> PROBLEM TO WORK ON: Copy the lines from the one with "Screen dimensions: 936x508" up to and including the one with "I will point(22,5).", putting "drop-down list" wherever "dropdown" appears and leaving everything else as it stands.

> RECORDED DATA:
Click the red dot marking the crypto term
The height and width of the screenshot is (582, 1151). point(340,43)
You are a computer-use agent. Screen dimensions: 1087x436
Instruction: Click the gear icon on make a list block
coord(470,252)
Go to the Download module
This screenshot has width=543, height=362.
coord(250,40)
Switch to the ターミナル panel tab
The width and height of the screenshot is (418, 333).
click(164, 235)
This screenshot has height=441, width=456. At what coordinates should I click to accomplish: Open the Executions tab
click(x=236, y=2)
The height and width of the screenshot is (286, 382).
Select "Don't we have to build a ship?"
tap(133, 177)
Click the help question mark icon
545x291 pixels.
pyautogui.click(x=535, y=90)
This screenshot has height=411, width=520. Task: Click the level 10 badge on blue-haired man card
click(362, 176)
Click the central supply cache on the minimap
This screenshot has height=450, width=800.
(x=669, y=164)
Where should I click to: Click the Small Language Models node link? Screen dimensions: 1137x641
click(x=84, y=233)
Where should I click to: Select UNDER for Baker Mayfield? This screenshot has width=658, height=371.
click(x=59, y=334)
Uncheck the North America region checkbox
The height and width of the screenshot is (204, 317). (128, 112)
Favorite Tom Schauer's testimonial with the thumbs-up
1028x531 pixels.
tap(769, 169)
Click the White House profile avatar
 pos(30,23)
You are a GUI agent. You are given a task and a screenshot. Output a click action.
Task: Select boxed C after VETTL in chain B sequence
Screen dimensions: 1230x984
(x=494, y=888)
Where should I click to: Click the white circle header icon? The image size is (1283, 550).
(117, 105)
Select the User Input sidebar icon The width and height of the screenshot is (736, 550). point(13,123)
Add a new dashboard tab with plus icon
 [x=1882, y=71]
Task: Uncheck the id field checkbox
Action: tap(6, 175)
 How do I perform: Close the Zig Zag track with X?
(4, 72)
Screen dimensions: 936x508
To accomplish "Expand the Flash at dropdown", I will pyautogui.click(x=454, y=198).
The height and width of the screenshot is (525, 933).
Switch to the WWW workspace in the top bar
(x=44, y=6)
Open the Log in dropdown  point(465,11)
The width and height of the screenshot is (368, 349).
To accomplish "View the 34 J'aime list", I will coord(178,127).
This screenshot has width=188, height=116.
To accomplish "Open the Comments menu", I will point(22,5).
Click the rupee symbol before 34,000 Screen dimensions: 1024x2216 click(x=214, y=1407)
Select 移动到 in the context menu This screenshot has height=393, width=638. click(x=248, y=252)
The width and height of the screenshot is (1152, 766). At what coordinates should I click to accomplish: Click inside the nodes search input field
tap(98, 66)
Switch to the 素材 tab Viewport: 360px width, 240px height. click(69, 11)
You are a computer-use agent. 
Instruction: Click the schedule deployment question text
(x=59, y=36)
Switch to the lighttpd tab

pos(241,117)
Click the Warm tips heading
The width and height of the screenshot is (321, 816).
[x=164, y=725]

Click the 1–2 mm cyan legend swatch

> ANSWER FOR THE TASK:
Screen dimensions: 936x508
To accomplish "Expand the Flash at drop-down list", I will pyautogui.click(x=454, y=198).
The height and width of the screenshot is (525, 933).
Switch to the WWW workspace in the top bar
(x=44, y=6)
Open the Log in drop-down list  point(465,11)
The width and height of the screenshot is (368, 349).
To accomplish "View the 34 J'aime list", I will coord(178,127).
This screenshot has width=188, height=116.
To accomplish "Open the Comments menu", I will point(22,5).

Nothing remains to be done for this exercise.